Instruction 1:
Using the passage on QGF fluorescence in shale, explain why the carbonate-rich samples record abnormally high fluorescence intensities. Answer in one to three sentences.
Instruction 2:
From the passage on QGF fluorescence in shale, write out the text word for word, starting at "Fig.9 (a) Correlation" and ending at "content and the sum of saturated and aromatic hydrocarbon.".

Fig.9 (a) Correlation between QGF intensity and the sum of non-hydrocarbon and asphaltene. (b) Correlation between QGF intensity and the sum of saturated and aromatic hydrocarbon. (c) Correlation between Carbonate minerals content and the sum of non-hydrocarbon and asphaltene. (d) Correlation between Carbonate minerals content and the sum of saturated and aromatic hydrocarbon.

Full size|PPT slide

As shown in Fig. 9(c), carbonate mineral content shows a positive correlation with the content of non-hydrocarbons and aromatic hydrocarbons, with a high coefficient of determination (R2 = 0.67). By contrast, the carbonate mineral content shows a negative correlation to the content of saturated and aromatic hydrocarbon contents (Fig. 9(d)), with a coefficient of determination (R2 = 0.54). The parameters; QGF intensity and QGF MAX, which represent hydrocarbon content were clearly reduced, indicating that a lot of the adsorbed hydrocarbons on the shale grain surfaces had been removed by ultrasonic vibration in DCM solution. It is clear however, that some of the adsorbed hydrocarbons remain on the shale grain surfaces. The carbonate-rich samples still show abnormally high fluorescence intensities following ultrasonic vibration (Table 3), with the fluorescence spectrum peaks λmax of the J3 and J5 samples at 517.6 nm and 528.8 nm, respectively. As mentioned before, non-hydrocarbons and asphaltenes are the main fluorescing source observed during the QGF experiments. This suggests that non-hydrocarbons and asphaltenes accumulate on the surfaces of carbonate minerals, resulting in abnormally high fluorescence intensities recorded during the QGF experiment. Using an excitation wavelength of 228 nm does not eliminate the abnormally high fluorescence intensities recorded from samples with high carbonate mineral content. Due to the large surface area of clay crystals, when compared to carbonate minerals, clay minerals are generally considered to be more favorable candidates for the retention of high polarity, non-hydrocarbon and asphaltene compounds. However, the QGF results from the Q1 Formation shales show that the carbonate grain surfaces are favorable for the enrichment of non-hydrocarbon and asphaltene compounds. It is clear that a fraction of non-hydrocarbon and asphaltene compounds cannot be extracted by the process of ultrasonic vibration. During the OM maturation process, the adsorption of non-hydrocarbon and asphaltene compounds onto the surface of carbonate minerals is commonplace, with some non-hydrocarbons and asphaltenes combining with carbonate minerals via chemical bonding (Liu et al., 2019c).
In general, non-hydrocarbons and asphaltenes are the main contributors to the fluorescence intensity recorded during QGF detection. It is easy for non-hydrocarbons and asphaltene components to become adsorbed onto the surface of carbonate minerals during hydrocarbon generation and expulsion, resulting in abnormally high recorded QGF intensities. It should however be noted that shale reservoirs showing strong QGF intensities should not generally be considered as “sweet spots” for the enrichment of saturated hydrocarbons and aromatic hydrocarbons. Decreasing the excitation wavelength to 228 nm for the carbonate-rich samples did not eliminate misleading anomalously high measured QGF intensities. Therefore, QGF applied to continental shale grain will not result in the identification of a shale interval rich in hydrocarbons and may instead mislead investigators.

Provided data:
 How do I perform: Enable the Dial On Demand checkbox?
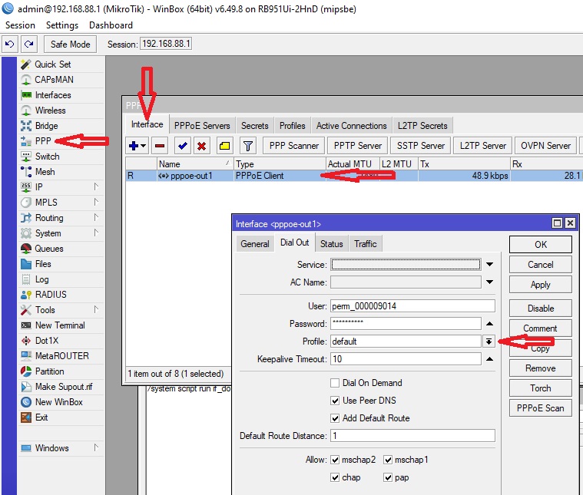335,383
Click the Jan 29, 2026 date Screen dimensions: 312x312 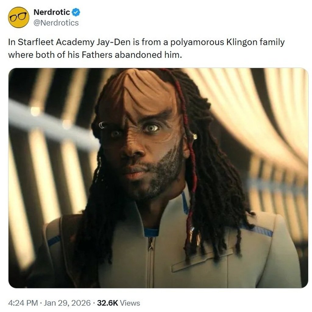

Complete output 1:
Non-hydrocarbons and asphaltenes are the main source of fluorescence in the QGF experiments. These compounds adsorb onto the surfaces of carbonate minerals during hydrocarbon generation and expulsion, and some bond chemically with them. Because ultrasonic vibration cannot extract all of these compounds, the carbonate-rich samples still show abnormally high fluorescence intensities.

Complete output 2:
Fig.9 (a) Correlation between QGF intensity and the sum of non-hydrocarbon and asphaltene. (b) Correlation between QGF intensity and the sum of saturated and aromatic hydrocarbon. (c) Correlation between Carbonate minerals content and the sum of non-hydrocarbon and asphaltene. (d) Correlation between Carbonate minerals content and the sum of saturated and aromatic hydrocarbon.